EXERCISE ▸ In the records starting at the line that contains "Where should I click to: Click Collapse" and ending at the line that contains "pyautogui.click(x=317, y=532)", change "trend line" to "horizontal line". Reproduce only those lines, with nothing else altered.

Text and element pointing records:
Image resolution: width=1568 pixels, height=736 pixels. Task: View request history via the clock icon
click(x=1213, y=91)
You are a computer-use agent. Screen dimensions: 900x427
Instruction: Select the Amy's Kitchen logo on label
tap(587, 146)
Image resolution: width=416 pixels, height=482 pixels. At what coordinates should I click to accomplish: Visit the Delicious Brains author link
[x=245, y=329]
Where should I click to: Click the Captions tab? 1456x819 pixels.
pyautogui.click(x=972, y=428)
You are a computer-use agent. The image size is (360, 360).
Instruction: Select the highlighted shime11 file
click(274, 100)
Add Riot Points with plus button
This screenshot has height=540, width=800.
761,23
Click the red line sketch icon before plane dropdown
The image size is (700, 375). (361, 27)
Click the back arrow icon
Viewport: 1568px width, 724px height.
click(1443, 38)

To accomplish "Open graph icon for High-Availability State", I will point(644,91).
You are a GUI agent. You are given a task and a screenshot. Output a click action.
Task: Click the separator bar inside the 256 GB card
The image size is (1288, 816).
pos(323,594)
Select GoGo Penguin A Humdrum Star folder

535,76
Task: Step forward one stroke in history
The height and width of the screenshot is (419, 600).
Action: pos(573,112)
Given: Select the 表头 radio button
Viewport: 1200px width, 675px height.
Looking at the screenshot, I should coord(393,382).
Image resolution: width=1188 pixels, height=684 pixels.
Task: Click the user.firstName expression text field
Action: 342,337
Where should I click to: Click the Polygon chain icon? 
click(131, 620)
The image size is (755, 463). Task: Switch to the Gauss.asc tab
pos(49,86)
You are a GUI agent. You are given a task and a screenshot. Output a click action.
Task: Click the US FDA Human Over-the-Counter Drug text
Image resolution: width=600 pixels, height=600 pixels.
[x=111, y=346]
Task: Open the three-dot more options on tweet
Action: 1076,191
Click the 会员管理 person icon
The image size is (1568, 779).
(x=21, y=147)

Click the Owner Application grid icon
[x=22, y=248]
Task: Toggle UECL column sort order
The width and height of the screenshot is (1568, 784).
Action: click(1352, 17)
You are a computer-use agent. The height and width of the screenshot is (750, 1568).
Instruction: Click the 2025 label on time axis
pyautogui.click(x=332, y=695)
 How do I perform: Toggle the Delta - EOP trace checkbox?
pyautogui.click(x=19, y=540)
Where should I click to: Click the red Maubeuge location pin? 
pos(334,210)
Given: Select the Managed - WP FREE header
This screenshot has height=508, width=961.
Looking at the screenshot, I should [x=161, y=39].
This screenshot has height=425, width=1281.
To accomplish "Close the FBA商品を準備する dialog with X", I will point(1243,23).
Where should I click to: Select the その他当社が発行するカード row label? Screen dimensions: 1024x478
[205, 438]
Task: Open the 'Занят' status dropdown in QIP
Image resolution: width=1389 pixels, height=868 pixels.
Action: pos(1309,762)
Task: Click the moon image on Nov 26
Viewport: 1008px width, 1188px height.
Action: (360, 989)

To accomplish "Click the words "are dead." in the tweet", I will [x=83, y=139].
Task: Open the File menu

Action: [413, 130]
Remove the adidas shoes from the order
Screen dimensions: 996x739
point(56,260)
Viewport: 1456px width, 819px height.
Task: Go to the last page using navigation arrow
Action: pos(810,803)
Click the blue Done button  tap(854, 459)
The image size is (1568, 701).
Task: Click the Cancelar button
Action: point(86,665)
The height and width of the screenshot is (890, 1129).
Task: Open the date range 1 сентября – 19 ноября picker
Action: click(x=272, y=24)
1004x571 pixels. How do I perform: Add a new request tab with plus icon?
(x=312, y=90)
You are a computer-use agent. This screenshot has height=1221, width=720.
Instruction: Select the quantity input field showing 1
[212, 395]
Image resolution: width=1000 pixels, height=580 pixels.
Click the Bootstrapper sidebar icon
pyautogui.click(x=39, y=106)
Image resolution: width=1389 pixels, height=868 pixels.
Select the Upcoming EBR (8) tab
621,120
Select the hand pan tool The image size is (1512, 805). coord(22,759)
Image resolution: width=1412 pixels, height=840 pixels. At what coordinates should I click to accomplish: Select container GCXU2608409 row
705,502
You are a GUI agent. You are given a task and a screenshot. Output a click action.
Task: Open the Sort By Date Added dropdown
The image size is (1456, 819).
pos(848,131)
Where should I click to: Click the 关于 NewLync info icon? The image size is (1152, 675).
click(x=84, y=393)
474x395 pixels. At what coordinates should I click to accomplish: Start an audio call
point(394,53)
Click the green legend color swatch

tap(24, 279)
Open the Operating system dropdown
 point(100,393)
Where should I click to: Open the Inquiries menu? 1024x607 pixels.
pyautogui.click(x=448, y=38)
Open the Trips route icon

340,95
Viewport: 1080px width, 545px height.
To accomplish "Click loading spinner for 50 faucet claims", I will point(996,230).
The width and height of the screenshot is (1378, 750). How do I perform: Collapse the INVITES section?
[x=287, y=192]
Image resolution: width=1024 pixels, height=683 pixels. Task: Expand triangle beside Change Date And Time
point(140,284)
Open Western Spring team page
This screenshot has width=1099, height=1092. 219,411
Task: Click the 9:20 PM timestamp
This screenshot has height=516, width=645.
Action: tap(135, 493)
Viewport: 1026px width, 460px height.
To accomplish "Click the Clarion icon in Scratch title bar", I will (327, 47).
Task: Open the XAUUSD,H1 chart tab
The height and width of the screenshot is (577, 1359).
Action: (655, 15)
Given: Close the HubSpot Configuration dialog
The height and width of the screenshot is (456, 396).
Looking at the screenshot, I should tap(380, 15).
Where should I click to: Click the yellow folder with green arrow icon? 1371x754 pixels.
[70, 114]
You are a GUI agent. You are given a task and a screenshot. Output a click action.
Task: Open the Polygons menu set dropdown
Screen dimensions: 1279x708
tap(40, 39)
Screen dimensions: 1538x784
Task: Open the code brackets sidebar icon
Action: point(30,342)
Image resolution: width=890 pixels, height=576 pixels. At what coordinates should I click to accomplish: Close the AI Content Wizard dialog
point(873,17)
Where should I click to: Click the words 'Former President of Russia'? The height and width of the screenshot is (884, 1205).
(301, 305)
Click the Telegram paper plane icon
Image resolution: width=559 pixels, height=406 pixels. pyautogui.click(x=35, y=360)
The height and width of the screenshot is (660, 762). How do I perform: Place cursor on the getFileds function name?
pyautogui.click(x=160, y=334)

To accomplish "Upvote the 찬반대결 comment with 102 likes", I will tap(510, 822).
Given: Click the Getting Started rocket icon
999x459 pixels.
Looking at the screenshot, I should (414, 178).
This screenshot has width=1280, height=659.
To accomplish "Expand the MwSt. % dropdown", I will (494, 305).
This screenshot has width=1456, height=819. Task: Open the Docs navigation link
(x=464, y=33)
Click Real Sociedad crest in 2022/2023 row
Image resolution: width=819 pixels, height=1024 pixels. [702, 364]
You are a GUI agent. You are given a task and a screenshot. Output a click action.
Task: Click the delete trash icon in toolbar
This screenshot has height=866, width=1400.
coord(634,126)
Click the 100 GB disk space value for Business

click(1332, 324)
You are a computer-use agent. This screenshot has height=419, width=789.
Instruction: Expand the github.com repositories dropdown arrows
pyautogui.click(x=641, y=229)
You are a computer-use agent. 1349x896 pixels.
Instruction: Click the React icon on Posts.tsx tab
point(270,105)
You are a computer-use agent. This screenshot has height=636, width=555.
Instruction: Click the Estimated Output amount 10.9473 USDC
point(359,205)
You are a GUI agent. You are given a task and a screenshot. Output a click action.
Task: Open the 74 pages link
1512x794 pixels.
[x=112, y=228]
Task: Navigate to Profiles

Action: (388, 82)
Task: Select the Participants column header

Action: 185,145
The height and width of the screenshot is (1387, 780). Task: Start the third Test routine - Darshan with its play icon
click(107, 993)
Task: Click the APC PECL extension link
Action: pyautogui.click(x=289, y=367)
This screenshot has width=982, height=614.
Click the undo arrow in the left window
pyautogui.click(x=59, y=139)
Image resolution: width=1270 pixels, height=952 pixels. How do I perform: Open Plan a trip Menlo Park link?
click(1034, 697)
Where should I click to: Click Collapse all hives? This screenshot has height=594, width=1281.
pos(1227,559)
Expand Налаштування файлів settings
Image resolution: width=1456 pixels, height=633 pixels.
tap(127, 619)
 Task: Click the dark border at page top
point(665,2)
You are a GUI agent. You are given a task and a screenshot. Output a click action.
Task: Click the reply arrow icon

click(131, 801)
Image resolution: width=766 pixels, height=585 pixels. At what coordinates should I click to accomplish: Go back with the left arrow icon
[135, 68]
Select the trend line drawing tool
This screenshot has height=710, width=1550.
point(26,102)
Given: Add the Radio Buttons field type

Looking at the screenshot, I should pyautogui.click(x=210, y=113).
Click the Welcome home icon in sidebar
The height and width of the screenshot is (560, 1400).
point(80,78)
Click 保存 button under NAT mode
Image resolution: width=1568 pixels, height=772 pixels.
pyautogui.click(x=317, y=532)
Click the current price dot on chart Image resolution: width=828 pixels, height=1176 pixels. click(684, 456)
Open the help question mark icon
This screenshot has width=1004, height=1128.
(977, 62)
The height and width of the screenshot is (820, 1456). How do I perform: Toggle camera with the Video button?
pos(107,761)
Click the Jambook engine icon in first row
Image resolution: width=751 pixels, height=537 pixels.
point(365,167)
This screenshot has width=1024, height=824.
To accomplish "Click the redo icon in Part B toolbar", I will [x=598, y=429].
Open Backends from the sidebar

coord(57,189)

ANSWER IN FULL ▸
Where should I click to: Click Collapse all hives? This screenshot has height=594, width=1281.
pos(1227,559)
Expand Налаштування файлів settings
Image resolution: width=1456 pixels, height=633 pixels.
tap(127, 619)
 Task: Click the dark border at page top
point(665,2)
You are a GUI agent. You are given a task and a screenshot. Output a click action.
Task: Click the reply arrow icon

click(131, 801)
Image resolution: width=766 pixels, height=585 pixels. At what coordinates should I click to accomplish: Go back with the left arrow icon
[135, 68]
Select the horizontal line drawing tool
This screenshot has height=710, width=1550.
point(26,102)
Given: Add the Radio Buttons field type

Looking at the screenshot, I should pyautogui.click(x=210, y=113).
Click the Welcome home icon in sidebar
The height and width of the screenshot is (560, 1400).
point(80,78)
Click 保存 button under NAT mode
Image resolution: width=1568 pixels, height=772 pixels.
pyautogui.click(x=317, y=532)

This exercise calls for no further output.